Here are a few easy tips to packing light:

  • Packing light takes a bit of thought: Make a list, lay it all out, cull it back, then cull it back again
  • Shop light: Professional gear stores stock a massive range of lightweight clothing, knowing that every gram counts!
  • Pack less: You’ll be surprised how many days you can wear a quality base layer or pair of hiking socks before they really need to be retired. You really only need 3 pairs of hiking socks and 4-5 base layers for a 2 week trek
  • Pick up some wilderness wash: This biodegradable all purpose soap is ideal for washing your body and your clothes
  • Use packing cells: These lightweight compartments help to organise your clothing and gear so you can find what you need quickly and separate the ‘clean’ from ‘dirty’

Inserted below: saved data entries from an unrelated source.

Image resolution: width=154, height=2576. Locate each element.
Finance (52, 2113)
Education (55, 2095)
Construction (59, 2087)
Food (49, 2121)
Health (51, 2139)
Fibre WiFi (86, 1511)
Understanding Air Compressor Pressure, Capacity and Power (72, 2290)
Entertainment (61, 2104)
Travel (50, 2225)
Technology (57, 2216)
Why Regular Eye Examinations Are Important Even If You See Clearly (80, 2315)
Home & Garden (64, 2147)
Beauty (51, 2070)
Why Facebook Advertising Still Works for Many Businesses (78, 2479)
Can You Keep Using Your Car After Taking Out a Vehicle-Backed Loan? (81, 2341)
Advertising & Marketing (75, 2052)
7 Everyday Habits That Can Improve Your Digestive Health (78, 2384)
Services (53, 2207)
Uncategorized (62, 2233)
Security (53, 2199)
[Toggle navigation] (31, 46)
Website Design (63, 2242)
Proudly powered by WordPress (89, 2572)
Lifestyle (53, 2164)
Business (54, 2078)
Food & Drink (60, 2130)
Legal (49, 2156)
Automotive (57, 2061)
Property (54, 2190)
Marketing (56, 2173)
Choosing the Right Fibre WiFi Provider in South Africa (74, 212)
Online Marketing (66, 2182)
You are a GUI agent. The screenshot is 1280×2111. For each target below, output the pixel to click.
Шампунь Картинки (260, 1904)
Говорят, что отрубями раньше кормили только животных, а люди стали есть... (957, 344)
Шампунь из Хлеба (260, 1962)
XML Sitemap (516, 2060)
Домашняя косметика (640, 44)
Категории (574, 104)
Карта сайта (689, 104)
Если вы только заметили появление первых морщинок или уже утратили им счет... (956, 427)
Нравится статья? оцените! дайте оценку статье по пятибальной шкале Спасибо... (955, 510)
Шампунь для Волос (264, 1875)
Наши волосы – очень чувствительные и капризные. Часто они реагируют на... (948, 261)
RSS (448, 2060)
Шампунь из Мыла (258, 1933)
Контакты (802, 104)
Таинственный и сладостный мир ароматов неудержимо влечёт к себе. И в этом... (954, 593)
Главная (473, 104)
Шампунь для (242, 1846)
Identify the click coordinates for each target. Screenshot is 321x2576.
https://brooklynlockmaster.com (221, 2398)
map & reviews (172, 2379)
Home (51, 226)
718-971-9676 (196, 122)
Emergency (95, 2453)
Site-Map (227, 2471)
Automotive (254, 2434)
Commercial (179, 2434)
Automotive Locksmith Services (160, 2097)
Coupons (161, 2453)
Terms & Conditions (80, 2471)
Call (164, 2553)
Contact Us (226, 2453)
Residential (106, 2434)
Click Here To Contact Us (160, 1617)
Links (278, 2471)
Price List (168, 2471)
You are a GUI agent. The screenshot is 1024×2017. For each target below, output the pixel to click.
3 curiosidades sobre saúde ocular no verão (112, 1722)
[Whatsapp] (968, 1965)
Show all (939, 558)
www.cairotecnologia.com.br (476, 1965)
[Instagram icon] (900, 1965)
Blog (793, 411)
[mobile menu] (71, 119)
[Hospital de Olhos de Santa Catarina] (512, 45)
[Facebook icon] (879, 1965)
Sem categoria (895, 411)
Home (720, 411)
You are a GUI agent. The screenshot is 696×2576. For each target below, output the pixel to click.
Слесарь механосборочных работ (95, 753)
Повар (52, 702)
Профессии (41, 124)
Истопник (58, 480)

Thanks to our friends at Paddy Pallin, who have been outfitting trekkers since 1930, for their useful and experienced advice for this post. We always recommend that you visit a quality outfitter for the most knowledgeable support when it comes selecting and fitting your boots and trekking gear.

Happy packing!

Gear Tips, Walking, Equipment, Trekking

Comments (4)

Greg Bussey Reply

Did the same trek a couple of years ago...fabulous. "Icebreaker" merino wool t-shirts came in handy as a base/mid layer and could be used by themselves if the weather was right. Poles a must especially downhill, good shoes, gortex top, good pack, small battery pack for phone/camera, packing cells, headtorch, small flannel for washing, good socks, excellent fitness and a sense of adventure. Did the trek at 65 so don't think I'll get back to that one but highly recommend it...

last year
World Expeditions Reply

Can't leave without my sense of adventure ;) Thanks for the great pointers Greg.

last year
David Stickland Reply

Having just returned from Gokyo-ChoLa- Everest I can totally vouch for all of the above. My biggest asset by far was poles. Ignore taking them at your peril.
And packing light...I took about 14kg of clothing and used about 6kg in reality. Quality base layers last longer than 'normal' clothes between washed. I carried a portable 'Scrubba' which enabled me to give some stuff a wash. Priceless.

2 years ago
we-admin Reply

Hi David, thanks for the Scrubba tip!